For production, replace the Set with a database table:

CREATE TABLE webhook_events (
  id TEXT PRIMARY KEY,
  event_type TEXT NOT NULL,
  processed_at TIMESTAMP DEFAULT CURRENT_TIMESTAMP
);

Before processing, insert the webhook ID. If the insert fails (duplicate key), skip processing.

Connecting events to your application

The webhook route verifies and dispatches events. Your actual business logic — granting access, updating a database, sending emails — should live in separate functions.

A clean structure:

src/
  app/api/webhooks/polar/route.ts   ← verification + dispatch
  lib/polar/handle-event.ts          ← business logic

For example, if you use benefit grants to control feature access:

// src/lib/polar/handle-event.ts
export async function grantBenefit(data: Record<string, unknown>) {
  const customerId = data.customer_id as string;
  const benefitId = data.benefit_id as string;

  // Look up local user by Polar customer ID
  // Upsert an entitlement row: { userId, benefitId, active: true }
}

export async function revokeBenefit(data: Record<string, unknown>) {
  const customerId = data.customer_id as string;
  const benefitId = data.benefit_id as string;

  // Set active: false for this benefit
}

Use Polar's stable customer ID for lookups, not email addresses — emails can change.

How the signature verification works

Polar uses the Standard Webhooks format. Every request includes three headers:

Header Value
webhook-id Unique delivery ID
webhook-timestamp Unix timestamp (seconds)
webhook-signature v1,<base64-hmac>

The signing secret starts with whsec_ followed by a base64-encoded key. To verify:

  1. Strip the whsec_ prefix and base64-decode to get the raw key
  2. Concatenate webhook-id.webhook-timestamp.raw-body
  3. Compute HMAC-SHA256 with the key
  4. Compare the result against the signature in the header

That is exactly what the verifyWebhook function in Step 3 does. No library needed — just createHmac and timingSafeEqual from Node.js crypto.

Going to production

When you deploy, create a separate Polar webhook endpoint pointing to your production URL:

https://yourapp.com/api/webhooks/polar

Use a different webhook secret for production. Set it in your hosting provider's environment variables, not in .env.local.
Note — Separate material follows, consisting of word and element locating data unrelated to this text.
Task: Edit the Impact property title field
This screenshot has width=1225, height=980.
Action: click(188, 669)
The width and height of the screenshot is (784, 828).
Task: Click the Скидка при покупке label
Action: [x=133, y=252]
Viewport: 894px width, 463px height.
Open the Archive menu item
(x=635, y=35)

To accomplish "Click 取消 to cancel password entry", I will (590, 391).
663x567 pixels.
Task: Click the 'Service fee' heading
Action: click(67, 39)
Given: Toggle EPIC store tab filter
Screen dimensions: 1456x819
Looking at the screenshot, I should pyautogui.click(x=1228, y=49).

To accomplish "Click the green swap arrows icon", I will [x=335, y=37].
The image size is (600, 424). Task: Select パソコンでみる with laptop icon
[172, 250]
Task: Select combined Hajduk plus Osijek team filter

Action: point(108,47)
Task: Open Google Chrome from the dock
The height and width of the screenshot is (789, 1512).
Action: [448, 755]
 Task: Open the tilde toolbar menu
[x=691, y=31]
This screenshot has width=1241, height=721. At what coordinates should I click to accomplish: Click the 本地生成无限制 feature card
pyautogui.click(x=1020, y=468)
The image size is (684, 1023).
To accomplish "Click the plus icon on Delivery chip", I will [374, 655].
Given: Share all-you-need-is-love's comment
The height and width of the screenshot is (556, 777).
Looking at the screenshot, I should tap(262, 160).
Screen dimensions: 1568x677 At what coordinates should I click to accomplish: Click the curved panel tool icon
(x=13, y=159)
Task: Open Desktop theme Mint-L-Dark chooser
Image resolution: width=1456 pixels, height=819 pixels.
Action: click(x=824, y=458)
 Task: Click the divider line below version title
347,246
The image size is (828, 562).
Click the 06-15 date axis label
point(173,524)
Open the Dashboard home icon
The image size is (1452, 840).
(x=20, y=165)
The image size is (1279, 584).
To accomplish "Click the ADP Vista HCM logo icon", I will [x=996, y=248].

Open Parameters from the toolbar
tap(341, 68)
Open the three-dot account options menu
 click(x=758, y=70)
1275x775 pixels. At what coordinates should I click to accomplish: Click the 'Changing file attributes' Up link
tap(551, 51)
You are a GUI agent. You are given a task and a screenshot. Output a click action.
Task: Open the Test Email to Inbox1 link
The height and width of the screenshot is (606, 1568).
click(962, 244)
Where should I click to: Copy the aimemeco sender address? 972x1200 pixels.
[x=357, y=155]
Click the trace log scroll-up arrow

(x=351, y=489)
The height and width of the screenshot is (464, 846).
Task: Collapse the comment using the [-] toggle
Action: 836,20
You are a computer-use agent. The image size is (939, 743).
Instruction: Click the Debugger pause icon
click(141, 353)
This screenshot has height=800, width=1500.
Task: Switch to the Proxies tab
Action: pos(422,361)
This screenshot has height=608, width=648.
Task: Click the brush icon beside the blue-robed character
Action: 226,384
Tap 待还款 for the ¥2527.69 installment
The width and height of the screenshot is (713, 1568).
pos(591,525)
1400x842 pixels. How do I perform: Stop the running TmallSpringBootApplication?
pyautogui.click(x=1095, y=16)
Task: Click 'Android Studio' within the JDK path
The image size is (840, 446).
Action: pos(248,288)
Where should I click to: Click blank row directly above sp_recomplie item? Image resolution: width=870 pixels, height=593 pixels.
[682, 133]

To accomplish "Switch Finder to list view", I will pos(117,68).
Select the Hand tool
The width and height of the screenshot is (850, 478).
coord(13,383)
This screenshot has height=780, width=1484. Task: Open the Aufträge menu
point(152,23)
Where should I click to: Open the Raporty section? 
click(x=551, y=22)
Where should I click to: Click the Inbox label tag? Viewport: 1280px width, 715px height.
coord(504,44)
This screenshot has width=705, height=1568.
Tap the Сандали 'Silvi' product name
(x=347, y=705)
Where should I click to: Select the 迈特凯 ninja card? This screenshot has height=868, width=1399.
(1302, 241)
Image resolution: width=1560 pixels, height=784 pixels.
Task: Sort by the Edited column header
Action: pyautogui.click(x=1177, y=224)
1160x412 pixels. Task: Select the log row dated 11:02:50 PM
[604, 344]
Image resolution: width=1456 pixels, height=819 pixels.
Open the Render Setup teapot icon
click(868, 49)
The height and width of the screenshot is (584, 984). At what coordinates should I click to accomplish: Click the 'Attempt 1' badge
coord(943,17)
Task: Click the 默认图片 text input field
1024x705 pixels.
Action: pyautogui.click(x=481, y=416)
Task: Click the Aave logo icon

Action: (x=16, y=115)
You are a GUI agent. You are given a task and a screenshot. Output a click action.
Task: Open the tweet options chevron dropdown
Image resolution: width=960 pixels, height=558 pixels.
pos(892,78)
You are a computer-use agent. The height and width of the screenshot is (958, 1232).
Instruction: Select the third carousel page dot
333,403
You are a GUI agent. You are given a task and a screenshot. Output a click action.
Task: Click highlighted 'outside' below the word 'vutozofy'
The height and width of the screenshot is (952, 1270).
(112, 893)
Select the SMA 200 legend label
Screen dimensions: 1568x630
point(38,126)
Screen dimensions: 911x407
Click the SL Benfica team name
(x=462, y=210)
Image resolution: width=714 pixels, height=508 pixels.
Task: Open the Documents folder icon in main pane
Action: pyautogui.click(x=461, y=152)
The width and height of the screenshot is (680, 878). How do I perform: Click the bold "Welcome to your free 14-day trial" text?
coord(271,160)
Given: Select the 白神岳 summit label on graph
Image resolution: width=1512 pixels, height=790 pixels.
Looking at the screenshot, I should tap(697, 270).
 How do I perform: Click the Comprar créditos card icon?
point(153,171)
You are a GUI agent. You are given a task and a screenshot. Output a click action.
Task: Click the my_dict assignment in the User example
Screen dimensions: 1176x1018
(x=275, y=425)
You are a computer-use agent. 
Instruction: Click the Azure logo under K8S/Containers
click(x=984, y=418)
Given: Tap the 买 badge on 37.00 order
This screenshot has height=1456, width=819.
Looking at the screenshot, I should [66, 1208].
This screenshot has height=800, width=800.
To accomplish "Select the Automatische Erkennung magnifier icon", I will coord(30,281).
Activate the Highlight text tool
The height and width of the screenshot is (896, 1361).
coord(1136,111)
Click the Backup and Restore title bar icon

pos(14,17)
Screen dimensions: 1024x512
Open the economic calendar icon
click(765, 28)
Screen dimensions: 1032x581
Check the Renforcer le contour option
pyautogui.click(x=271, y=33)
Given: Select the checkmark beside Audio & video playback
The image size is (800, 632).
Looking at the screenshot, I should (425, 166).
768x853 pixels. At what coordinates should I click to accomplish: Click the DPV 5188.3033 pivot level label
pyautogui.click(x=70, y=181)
Key differences from local development:

  • Replace the in-memory Set with a database-backed idempotency check
  • Add structured logging instead of console.log
  • Keep webhook processing fast — offload slow work (emails, external API calls) to a background queue
  • Monitor webhook delivery in Polar's dashboard to catch failures early

The route code itself stays the same. The only thing that changes between local and production is the URL and the secret.

Recap

  1. Created a Next.js route at /api/webhooks/polar
  2. Verified Polar's webhook signatures with built-in Node.js crypto
  3. Dispatched events by type to handler functions
  4. Exposed localhost:3000 to Polar using taupi tunnel 3000
  5. Sent a test event from the Polar dashboard and confirmed it arrived

The full feedback loop — edit handler, send test event, check logs — takes seconds. No deployment, no mocking, no guessing what Polar actually sends.